They are working with technology company Afrotech on the Droneport project, which will see its pilot scheme completed in Rwanda by 2020.
The project aims to offer an "affordable alternative that can complement road-based deliveries" of medical equipment within the mountainous country by using drones.
Although drones are already widely used for filming and surveillance, designers and companies have been exploring ways to use them for delivery services and medical aid.
A TU Delft graduate developed an unmanned aerial vehicle with built-in defibrillation equipment that could fly to a patient suffering from a heart attack in a fraction of the time it would take an ambulance to drive. Both Amazon and Google have been testing drone delivery systems.
It is estimated that just one third of Africa's population live within a mile of an all-season road, making it difficult to transport medical supplies to remote parts of the continent.
With the current infrastructure unable to expand quickly enough to deal with Africa's growing population – set to double to 2.2 billion by 2050 – Foster + Partners said there must be an "infrastructural leap."
The Droneport will operate two parallel networks: the Redline using smaller drones to deliver medical and emergency supplies weighing up to 10 kilograms and a commercial network called the Blueline transporting equipment, electronics and e-commerce items weighing up to 100 kilograms.
"Africa is a continent where the gap between the population and infrastructural growth is increasing exponentially," said Norman Foster. "The dearth of terrestrial infrastructure has a direct impact on the ability to deliver life-giving supplies, indeed where something as basic as blood is not always available for timely treatment."
"We require immediate bold, radical solutions to address this issue," he added. "The Droneport project is about doing more with less, capitalising on the recent advancements in drone technology – something that is usually associated with war and hostilities – to make an immediate life-saving impact in Africa."

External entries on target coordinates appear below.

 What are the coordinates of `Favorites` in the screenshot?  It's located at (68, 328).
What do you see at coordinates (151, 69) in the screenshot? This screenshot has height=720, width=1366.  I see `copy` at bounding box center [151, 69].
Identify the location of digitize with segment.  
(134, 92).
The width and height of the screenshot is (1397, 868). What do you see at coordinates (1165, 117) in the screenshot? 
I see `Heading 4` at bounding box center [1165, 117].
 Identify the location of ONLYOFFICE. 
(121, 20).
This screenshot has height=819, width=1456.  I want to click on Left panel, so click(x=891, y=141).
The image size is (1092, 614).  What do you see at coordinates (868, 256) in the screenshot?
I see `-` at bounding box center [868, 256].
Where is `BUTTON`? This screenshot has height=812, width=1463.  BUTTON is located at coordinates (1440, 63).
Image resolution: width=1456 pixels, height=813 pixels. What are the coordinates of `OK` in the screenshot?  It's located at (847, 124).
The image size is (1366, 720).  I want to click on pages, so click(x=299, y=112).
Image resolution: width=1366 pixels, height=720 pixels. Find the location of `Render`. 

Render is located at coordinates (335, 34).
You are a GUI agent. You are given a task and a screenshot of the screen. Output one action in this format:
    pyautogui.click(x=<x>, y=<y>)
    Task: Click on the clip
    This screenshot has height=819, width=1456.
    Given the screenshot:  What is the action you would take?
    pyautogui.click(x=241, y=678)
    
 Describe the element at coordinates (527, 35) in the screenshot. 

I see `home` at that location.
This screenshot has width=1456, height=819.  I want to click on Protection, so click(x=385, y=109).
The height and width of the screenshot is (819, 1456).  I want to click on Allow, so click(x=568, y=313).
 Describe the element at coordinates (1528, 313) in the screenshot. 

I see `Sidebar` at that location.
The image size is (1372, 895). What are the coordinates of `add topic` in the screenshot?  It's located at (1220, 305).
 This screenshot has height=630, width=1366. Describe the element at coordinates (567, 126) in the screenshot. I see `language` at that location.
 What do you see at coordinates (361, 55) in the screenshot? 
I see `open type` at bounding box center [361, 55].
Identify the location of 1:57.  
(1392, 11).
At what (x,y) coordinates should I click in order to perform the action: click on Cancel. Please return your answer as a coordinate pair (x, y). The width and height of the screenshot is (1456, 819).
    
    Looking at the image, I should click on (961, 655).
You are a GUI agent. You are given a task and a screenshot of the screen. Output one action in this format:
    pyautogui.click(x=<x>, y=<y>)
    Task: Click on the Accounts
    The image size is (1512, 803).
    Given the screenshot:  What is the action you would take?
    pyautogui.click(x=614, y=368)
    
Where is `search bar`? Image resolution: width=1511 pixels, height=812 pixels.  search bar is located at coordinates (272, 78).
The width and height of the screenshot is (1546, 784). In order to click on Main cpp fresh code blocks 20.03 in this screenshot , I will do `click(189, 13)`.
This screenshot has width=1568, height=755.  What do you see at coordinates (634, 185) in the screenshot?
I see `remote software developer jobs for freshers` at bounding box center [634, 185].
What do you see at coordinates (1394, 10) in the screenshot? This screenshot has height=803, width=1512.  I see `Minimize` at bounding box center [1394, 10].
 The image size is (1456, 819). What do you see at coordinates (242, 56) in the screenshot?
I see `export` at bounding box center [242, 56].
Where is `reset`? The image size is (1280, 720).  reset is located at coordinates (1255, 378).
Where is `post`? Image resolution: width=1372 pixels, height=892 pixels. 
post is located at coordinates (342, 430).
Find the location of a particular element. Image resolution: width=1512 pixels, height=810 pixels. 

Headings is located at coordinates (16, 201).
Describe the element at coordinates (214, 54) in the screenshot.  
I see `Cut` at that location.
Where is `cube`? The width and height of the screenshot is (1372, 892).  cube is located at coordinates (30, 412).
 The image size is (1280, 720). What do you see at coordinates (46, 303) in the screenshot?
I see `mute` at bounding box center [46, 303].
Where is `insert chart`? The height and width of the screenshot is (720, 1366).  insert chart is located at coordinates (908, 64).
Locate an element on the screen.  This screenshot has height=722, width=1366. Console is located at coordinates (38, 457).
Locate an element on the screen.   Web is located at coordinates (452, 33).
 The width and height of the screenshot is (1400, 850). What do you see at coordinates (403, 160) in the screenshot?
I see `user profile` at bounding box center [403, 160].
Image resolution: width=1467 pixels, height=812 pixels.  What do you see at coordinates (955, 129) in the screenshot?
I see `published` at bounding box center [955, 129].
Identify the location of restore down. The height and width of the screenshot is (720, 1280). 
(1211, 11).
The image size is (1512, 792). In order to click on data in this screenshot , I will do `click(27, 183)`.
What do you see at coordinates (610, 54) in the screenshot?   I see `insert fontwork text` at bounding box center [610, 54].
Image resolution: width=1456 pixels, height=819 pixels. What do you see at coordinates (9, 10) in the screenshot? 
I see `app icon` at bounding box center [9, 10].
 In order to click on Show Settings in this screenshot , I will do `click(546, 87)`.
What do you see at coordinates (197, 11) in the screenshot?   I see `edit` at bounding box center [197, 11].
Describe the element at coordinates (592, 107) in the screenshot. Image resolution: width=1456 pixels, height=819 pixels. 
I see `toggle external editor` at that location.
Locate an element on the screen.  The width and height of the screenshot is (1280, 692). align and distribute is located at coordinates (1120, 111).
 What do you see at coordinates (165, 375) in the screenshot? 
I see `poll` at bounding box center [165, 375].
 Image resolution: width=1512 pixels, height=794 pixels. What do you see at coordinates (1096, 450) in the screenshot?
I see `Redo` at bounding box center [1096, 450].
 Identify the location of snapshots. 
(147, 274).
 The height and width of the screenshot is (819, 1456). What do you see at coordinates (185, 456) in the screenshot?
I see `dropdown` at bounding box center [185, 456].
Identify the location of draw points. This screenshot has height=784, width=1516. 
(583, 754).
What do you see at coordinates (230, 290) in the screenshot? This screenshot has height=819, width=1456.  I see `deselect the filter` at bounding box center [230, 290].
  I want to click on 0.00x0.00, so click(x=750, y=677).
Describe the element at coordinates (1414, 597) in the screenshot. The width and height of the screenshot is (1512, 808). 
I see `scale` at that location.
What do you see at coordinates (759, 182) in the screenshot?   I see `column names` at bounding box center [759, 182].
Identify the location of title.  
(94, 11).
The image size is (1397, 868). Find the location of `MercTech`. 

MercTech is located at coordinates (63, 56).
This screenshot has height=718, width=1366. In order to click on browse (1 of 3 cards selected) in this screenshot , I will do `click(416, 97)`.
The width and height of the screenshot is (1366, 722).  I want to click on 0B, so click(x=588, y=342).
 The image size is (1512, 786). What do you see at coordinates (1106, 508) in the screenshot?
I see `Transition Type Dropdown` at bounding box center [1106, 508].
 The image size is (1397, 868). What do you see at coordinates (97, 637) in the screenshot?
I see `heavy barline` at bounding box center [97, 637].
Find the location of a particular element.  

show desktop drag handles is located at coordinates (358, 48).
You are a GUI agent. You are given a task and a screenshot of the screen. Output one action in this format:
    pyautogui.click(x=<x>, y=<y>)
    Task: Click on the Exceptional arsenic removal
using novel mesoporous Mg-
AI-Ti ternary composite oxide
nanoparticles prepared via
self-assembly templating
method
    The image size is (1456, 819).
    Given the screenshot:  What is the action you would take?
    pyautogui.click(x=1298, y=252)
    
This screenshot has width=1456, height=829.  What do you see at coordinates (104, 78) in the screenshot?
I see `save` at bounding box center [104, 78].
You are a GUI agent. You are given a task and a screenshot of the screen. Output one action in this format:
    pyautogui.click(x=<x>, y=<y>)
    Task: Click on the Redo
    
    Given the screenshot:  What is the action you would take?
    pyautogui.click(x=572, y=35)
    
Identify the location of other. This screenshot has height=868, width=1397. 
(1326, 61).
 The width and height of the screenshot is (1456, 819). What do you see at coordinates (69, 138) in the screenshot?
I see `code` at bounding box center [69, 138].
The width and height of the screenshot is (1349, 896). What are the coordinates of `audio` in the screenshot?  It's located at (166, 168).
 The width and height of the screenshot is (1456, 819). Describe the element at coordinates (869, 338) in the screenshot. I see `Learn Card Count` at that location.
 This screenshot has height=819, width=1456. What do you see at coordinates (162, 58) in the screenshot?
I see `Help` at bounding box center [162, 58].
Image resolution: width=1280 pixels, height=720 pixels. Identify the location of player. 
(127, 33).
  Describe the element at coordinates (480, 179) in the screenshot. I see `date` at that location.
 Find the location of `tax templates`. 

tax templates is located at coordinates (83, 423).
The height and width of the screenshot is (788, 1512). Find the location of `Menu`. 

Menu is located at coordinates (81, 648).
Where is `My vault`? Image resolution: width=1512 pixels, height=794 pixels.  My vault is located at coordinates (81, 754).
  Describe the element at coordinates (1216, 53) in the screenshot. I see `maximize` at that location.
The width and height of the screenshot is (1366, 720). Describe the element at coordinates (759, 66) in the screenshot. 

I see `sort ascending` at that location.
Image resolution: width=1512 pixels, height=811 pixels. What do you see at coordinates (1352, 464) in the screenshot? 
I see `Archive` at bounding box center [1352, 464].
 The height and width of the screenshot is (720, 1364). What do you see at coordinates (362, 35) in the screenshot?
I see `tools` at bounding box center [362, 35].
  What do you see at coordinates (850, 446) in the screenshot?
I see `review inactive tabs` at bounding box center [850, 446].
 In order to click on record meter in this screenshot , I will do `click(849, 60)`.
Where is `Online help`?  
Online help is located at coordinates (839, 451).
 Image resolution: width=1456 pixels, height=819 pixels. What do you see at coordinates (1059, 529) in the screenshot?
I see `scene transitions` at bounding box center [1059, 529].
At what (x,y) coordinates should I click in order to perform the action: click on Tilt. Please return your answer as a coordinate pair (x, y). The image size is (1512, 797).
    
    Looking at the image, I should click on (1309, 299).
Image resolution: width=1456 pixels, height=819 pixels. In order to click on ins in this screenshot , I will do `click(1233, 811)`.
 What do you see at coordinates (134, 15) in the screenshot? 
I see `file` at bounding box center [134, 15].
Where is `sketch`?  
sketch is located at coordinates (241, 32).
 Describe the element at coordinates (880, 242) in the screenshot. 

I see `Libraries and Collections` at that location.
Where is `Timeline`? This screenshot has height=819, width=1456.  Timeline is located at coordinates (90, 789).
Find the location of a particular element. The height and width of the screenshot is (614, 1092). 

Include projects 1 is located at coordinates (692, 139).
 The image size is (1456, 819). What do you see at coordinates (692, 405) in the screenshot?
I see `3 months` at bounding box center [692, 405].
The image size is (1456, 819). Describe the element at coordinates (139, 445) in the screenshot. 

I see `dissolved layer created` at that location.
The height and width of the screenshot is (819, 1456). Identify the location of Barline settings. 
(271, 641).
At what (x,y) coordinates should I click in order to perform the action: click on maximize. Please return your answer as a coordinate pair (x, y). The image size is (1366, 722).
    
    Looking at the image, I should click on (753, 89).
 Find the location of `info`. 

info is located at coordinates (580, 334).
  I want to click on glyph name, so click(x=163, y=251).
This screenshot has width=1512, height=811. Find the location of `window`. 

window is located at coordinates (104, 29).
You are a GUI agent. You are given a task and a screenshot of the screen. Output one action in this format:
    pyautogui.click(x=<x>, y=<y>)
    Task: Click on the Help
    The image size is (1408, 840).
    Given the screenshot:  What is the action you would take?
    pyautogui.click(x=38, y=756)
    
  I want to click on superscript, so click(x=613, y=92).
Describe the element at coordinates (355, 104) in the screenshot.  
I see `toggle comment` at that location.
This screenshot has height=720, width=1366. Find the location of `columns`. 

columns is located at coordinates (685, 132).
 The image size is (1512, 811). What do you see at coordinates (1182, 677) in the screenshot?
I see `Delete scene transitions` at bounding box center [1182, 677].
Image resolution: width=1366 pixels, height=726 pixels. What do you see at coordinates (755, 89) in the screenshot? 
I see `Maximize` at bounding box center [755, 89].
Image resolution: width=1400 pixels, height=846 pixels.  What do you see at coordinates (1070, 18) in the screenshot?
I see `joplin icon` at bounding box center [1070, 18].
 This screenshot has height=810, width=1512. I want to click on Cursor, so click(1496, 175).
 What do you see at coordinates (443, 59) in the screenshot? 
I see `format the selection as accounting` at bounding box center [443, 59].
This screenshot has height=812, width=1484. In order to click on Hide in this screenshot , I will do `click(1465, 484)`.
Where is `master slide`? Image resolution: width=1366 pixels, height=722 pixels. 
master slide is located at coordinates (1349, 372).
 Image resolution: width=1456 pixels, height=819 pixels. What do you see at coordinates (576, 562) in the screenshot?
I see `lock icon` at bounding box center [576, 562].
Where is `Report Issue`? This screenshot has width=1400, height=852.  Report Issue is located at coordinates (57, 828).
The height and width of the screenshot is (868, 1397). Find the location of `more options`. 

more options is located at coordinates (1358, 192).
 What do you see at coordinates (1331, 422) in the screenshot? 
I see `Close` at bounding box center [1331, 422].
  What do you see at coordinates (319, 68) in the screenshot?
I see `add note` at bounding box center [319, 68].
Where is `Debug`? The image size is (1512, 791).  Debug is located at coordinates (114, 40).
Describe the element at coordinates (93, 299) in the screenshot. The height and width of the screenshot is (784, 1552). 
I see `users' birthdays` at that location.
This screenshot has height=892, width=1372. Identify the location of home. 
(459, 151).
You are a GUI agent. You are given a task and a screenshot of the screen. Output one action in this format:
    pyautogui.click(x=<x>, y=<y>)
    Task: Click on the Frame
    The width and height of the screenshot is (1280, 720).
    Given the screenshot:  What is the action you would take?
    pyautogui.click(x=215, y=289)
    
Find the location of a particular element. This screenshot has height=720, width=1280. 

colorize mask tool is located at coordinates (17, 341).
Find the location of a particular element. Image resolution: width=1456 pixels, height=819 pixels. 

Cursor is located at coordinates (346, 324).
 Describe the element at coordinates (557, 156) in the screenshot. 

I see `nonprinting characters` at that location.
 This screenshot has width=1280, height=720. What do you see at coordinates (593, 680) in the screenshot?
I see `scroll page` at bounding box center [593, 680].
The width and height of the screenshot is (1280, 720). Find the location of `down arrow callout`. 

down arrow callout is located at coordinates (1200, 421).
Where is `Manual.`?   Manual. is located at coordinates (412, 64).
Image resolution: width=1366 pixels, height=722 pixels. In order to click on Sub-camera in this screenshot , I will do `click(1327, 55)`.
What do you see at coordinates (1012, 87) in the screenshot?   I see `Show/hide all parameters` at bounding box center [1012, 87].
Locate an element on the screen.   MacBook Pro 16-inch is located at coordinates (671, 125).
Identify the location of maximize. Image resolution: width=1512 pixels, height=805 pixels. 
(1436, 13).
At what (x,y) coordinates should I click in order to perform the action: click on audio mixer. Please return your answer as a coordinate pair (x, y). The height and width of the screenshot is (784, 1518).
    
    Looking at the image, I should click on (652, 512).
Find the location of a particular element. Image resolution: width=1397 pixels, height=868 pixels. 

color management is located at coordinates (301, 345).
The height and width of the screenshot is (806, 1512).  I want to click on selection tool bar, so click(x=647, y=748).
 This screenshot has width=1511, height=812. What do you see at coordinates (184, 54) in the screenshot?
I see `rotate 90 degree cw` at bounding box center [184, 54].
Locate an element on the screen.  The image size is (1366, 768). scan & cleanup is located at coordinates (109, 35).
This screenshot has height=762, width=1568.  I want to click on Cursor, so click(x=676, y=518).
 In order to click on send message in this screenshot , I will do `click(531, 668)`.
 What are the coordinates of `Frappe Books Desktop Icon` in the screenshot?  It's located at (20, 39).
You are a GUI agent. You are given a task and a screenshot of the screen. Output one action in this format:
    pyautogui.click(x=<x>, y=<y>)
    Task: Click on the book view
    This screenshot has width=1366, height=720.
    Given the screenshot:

Work is set to begin on the Rwandan scheme in 2016 and complete by 2020. The Droneport will take the form of a row of vaulted brick structures and will host a medical centre, post and courier rooms as well as an e-commerce trading hub and a drone manufacturer. It is estimated that drones flying from the port will be able to cover 44 per cent of Rwanda.
The firm sees the potential for drone ports to become as commonplace as petrol stations and there are plans to expand the scheme across Rwanda and into neighbouring countries such as the Democratic Republic of Congo.
"The Droneport offers a new typology for a building which we hope will grow into a ubiquitous presence, much like petrol stations have become dispersed infrastructure for road traffic," said the architects.